• Consignes:
a) D'après le texte sur Béké-Bobo, combien de mois Maggy-Nadyne Lamarche est-elle restée à l'hôpital ?
b) Énumérez les spécialistes que Maggy-Nadyne Lamarche consulte chaque semaine pour sa réadaptation, selon le texte sur Béké-Bobo.
c) Recopiez le passage du texte sur Béké-Bobo situé entre « Ainsi est née » et « sérieusement les deux genoux. », inclus, en substituant « gauche » à chaque occurrence de « droite ».

• Texte de l'exercice:
Ainsi est née Béké-Bobo. Aujourd’hui, le produit est reconnu comme un instrument médical par Santé Canada et par les autorités européennes de la santé, est vendu dans six pays européens et est massivement adopté par les familles québécoises alors qu’un enfant sur trois possède un ourson thérapeutique Béké-Bobo.

Mais ce beau parcours, né dans l’adversité, a pris un tournant dramatique en mai 2022 lorsque Maggy-Nadyne Lamarche a fait une chute fracassante alors qu’elle roulait à vélo en peloton à 32 kilomètres à l’heure.

Victime d’un traumatisme crânien sévère avec épanchement de sang au cerveau, l’entrepreneure a subi de multiples fractures au bassin, a dû se faire reconstruire la clavicule et l’épaule droite, se faire changer la hanche droite et s’est fait endommager sérieusement les deux genoux.

« J’ai eu et j’ai encore des problèmes de vision, je ne reconnais plus les visages, et j’ai encore des étourdissements. Je suis restée huit mois à l’hôpital et je n’ai recommencé à me déplacer avec une marchette que le 16 juin dernier », raconte Mme Lamarche.

L’anxiété prend le dessus

Après la contrainte des huit mois d’hospitalisation, Maggy-Nadyne Lamarche poursuit toujours depuis le mois de janvier sa réadaptation et visite chaque semaine ergothérapeutes, physiothérapeutes, kinésiologues, psychologues et neurologues, mais a décidé de reprendre en main la destinée de son entreprise qui a souffert de son éclipse médicale.

« À l’hôpital, j’ai commencé à faire de l’anxiété, ce que je n’avais jamais connu avant. Qu’est-ce qui allait se passer avec mes employés ? Je n’avais pas noté les codes de mes dossiers informatiques, je ne pouvais plus faire les payes. Je suis tombée en dépression. »

« Mais ma fille est venue me donner un coup de main et heureusement, trois semaines avant mon accident on avait complété l’automatisation de nos procédés. Toutes les commandes étaient programmées par le système, on a pu continuer la production », explique l’entrepreneure.

Incapable de lire ses courriels, c’est son ergothérapeute qui lui faisait la lecture de sa correspondance, Maggy-Nadyne est tombée sur une courte vidéo qui présentait le programme Persévérance qui s’adresse aux entrepreneurs en difficulté, elle a décidé de s’y inscrire.

« Je me suis présentée là sur une chaise roulante inclinée vers l’arrière, avec ma tête qui était retenue, pour livrer mon témoignage. Ç’a été ma première bouée de sauvetage. C’est là que j’ai décidé de reprendre mon entreprise en main. Je leur ai parlé librement de ma dépression, que je ne retrouverais jamais ma vie d’avant », confie l’ingénieure et grande sportive.

Au cours de la dernière année, Béké-Bobo a souffert d’une baisse de 40 % de son chiffre d’affaires, notamment en raison de la réduction de 50 % de ses ventes à l’exportation qui représentaient 40 % de ses revenus annuels.

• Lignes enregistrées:

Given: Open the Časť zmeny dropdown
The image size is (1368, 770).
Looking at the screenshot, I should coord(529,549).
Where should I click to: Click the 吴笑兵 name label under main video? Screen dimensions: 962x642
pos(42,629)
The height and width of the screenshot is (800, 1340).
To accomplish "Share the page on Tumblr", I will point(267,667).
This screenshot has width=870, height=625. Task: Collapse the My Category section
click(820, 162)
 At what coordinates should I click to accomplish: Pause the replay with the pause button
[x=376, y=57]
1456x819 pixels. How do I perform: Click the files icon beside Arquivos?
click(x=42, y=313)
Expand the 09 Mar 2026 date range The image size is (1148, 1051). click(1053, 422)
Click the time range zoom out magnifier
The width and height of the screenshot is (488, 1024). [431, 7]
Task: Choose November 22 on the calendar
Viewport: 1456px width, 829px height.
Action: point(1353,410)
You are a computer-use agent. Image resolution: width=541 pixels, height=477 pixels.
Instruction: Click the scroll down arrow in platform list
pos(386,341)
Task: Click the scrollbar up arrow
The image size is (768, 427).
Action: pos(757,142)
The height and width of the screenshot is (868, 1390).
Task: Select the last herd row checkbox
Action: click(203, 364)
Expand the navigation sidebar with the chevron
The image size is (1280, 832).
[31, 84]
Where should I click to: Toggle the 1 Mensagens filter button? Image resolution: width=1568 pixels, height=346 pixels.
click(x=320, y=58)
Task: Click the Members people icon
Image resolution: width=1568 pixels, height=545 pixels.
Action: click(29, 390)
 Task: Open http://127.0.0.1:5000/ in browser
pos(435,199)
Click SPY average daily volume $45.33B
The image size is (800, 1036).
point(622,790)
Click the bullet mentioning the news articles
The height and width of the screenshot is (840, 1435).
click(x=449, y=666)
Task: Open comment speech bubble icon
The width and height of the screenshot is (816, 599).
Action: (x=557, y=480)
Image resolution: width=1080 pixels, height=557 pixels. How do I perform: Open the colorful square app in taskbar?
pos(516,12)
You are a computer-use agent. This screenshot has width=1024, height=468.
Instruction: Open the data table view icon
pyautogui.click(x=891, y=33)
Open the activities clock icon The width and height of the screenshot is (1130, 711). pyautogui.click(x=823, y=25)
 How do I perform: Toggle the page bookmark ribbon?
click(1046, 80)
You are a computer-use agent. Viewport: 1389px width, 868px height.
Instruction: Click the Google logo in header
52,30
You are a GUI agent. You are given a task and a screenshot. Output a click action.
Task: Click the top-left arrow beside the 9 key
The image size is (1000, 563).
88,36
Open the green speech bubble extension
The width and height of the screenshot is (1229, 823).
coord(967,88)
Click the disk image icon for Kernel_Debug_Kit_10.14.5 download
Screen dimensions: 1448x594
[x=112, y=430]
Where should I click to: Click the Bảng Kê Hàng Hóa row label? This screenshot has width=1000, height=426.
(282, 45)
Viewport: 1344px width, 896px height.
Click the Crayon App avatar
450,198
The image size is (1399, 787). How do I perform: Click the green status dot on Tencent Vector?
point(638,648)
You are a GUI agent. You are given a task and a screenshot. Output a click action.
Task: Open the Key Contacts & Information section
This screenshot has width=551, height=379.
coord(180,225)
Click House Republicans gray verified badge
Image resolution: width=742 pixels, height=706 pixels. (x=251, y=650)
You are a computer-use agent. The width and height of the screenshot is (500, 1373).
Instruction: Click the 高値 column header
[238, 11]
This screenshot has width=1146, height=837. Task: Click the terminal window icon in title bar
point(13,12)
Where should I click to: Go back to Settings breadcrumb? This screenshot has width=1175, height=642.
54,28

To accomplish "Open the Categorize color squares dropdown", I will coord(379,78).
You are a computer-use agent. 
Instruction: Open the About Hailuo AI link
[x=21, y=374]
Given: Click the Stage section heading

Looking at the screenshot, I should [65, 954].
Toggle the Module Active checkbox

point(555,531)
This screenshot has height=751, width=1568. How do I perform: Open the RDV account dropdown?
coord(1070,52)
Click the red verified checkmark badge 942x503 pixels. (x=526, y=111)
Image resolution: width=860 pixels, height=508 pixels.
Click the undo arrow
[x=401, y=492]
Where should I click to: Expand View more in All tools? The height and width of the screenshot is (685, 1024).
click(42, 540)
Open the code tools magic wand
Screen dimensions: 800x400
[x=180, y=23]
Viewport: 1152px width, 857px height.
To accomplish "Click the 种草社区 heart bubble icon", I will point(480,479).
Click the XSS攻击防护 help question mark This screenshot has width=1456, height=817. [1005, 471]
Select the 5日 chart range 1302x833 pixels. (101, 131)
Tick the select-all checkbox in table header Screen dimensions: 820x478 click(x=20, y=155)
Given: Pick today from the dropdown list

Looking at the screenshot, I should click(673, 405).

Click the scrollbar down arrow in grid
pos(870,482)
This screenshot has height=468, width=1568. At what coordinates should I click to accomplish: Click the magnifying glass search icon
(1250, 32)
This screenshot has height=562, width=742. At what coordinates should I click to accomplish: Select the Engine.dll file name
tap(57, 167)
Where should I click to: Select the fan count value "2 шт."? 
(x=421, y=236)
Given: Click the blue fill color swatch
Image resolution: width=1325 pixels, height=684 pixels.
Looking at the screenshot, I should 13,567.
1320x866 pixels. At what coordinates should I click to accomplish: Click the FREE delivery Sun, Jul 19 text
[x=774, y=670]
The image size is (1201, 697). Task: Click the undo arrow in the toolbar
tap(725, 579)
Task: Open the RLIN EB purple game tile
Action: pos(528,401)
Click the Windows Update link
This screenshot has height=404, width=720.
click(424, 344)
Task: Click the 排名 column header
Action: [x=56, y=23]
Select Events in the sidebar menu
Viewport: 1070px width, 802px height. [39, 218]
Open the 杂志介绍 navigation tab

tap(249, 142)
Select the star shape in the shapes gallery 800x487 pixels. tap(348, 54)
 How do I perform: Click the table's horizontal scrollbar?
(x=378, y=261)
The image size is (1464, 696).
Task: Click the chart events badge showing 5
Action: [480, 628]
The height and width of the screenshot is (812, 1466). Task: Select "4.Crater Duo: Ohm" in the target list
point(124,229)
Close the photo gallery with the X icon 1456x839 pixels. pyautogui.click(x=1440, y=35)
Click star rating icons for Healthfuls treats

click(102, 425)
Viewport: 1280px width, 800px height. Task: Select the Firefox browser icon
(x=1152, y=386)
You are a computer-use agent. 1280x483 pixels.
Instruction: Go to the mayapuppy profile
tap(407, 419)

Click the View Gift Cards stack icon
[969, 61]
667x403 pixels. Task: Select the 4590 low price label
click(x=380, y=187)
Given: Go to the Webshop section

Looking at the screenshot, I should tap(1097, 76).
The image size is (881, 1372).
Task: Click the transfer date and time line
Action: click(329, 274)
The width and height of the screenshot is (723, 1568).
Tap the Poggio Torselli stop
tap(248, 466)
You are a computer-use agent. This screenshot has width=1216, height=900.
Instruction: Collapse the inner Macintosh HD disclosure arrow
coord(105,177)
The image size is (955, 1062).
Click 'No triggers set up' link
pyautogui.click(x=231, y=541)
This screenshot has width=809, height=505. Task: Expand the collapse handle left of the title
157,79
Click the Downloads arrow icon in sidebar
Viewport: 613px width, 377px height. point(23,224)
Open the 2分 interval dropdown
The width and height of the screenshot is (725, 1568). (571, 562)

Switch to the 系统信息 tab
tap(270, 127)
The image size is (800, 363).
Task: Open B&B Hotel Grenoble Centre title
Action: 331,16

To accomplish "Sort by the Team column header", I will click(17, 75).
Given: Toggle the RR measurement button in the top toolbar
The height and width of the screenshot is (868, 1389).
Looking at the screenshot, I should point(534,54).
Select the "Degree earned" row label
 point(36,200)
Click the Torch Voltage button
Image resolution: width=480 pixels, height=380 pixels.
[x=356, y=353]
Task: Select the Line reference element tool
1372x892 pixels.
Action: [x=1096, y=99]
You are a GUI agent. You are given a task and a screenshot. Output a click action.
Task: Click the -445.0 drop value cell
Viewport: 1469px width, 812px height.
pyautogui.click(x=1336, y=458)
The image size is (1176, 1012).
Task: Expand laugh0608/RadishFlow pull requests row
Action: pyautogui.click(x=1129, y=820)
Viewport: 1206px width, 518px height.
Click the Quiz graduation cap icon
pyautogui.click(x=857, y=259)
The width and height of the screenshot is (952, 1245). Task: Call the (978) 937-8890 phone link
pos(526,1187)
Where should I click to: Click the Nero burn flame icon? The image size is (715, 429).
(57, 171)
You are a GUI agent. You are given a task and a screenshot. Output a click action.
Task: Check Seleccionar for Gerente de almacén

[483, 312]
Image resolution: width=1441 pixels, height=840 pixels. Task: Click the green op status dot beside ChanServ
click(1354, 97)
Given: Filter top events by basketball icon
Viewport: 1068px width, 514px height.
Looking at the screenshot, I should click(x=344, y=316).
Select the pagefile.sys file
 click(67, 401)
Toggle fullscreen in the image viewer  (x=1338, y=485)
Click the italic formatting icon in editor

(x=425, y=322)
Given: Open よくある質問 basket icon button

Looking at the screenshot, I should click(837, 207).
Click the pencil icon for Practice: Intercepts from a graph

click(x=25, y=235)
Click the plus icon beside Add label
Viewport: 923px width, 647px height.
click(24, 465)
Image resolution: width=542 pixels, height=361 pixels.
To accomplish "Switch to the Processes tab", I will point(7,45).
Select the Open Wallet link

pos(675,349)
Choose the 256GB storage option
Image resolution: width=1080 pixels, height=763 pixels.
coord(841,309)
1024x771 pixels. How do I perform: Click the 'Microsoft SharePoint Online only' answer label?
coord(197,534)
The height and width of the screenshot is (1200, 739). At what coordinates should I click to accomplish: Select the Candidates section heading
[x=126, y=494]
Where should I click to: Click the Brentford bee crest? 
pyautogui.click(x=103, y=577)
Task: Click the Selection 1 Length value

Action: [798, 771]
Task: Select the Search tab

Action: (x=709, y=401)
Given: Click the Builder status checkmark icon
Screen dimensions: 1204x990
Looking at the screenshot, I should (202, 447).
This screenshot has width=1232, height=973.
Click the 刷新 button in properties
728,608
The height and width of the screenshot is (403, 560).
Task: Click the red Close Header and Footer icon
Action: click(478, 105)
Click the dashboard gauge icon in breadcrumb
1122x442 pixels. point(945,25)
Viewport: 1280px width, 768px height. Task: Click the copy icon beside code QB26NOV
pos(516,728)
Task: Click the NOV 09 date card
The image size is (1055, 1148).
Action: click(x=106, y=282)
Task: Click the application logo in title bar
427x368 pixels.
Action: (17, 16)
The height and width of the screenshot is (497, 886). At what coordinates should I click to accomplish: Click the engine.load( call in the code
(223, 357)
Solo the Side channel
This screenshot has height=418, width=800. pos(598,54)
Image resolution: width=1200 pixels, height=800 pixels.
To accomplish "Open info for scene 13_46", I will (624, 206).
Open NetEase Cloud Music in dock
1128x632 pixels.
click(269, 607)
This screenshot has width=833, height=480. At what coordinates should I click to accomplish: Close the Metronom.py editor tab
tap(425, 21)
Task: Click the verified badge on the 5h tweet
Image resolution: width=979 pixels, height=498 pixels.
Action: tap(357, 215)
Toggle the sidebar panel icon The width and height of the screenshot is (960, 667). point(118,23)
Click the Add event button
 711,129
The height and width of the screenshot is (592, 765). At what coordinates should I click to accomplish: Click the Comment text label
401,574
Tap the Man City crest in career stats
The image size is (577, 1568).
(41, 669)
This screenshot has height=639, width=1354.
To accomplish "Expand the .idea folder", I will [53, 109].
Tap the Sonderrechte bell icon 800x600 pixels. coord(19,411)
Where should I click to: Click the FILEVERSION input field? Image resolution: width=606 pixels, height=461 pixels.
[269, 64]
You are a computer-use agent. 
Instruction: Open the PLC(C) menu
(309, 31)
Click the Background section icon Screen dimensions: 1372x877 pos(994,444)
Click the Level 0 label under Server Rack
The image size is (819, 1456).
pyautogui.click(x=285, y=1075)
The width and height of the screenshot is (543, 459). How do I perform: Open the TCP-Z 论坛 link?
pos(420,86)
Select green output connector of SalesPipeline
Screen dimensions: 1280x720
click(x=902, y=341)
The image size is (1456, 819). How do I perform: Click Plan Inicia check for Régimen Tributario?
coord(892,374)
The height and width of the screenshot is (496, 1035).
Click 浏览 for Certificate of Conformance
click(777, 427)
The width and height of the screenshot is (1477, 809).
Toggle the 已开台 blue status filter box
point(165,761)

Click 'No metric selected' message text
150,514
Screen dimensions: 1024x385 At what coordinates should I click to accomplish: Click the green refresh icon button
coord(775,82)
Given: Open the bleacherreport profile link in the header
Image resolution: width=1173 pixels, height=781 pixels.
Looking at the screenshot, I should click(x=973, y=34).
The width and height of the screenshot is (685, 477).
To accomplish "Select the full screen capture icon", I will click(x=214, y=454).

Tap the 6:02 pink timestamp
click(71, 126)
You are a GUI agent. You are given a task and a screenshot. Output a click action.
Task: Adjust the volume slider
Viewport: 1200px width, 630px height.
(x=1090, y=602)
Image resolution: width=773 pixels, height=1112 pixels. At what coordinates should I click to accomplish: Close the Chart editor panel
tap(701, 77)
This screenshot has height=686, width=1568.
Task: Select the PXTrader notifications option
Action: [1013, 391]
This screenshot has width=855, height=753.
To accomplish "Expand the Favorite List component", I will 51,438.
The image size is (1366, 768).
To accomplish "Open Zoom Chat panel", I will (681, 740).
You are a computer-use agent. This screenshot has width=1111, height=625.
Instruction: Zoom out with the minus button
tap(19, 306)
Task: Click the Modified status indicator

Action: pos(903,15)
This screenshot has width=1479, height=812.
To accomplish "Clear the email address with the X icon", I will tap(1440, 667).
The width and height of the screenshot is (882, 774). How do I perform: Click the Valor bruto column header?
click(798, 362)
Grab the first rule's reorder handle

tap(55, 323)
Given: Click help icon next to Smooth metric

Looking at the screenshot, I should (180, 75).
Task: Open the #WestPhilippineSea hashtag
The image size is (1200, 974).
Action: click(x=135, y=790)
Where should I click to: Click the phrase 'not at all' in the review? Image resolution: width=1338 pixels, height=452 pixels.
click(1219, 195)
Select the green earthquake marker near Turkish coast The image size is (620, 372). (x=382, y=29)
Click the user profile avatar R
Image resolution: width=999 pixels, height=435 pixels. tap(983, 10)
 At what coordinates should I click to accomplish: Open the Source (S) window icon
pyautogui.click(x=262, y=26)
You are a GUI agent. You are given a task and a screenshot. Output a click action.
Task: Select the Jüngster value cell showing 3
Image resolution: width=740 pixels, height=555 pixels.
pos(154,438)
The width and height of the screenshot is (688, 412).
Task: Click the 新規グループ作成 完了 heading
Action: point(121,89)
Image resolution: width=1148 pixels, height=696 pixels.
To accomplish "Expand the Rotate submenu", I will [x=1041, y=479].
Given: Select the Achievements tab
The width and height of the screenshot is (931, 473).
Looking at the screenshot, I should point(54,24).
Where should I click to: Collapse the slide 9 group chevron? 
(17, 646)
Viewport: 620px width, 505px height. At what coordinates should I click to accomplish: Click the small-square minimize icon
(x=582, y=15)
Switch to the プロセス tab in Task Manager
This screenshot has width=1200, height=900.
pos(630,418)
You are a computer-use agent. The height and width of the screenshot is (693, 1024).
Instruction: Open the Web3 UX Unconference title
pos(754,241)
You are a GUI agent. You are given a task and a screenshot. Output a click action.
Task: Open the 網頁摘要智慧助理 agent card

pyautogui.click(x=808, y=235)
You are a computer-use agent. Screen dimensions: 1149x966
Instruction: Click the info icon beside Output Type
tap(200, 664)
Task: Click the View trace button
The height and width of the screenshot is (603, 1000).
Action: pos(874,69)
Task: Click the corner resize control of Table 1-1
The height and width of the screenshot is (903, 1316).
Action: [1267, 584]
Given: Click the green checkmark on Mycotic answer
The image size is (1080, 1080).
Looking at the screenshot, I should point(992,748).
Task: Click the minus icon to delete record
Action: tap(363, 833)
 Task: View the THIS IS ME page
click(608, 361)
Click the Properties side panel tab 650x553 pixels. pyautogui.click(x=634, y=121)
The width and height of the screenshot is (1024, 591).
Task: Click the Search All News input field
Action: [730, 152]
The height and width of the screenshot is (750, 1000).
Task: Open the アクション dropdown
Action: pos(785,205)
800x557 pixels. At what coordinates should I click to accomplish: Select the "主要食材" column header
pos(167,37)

• Corrigé:
a) Elle est restée huit mois à l'hôpital.

b) Ergothérapeutes, physiothérapeutes, kinésiologues, psychologues, neurologues

c)
Ainsi est née Béké-Bobo. Aujourd’hui, le produit est reconnu comme un instrument médical par Santé Canada et par les autorités européennes de la santé, est vendu dans six pays européens et est massivement adopté par les familles québécoises alors qu’un enfant sur trois possède un ourson thérapeutique Béké-Bobo.

Mais ce beau parcours, né dans l’adversité, a pris un tournant dramatique en mai 2022 lorsque Maggy-Nadyne Lamarche a fait une chute fracassante alors qu’elle roulait à vélo en peloton à 32 kilomètres à l’heure.

Victime d’un traumatisme crânien sévère avec épanchement de sang au cerveau, l’entrepreneure a subi de multiples fractures au bassin, a dû se faire reconstruire la clavicule et l’épaule gauche, se faire changer la hanche gauche et s’est fait endommager sérieusement les deux genoux.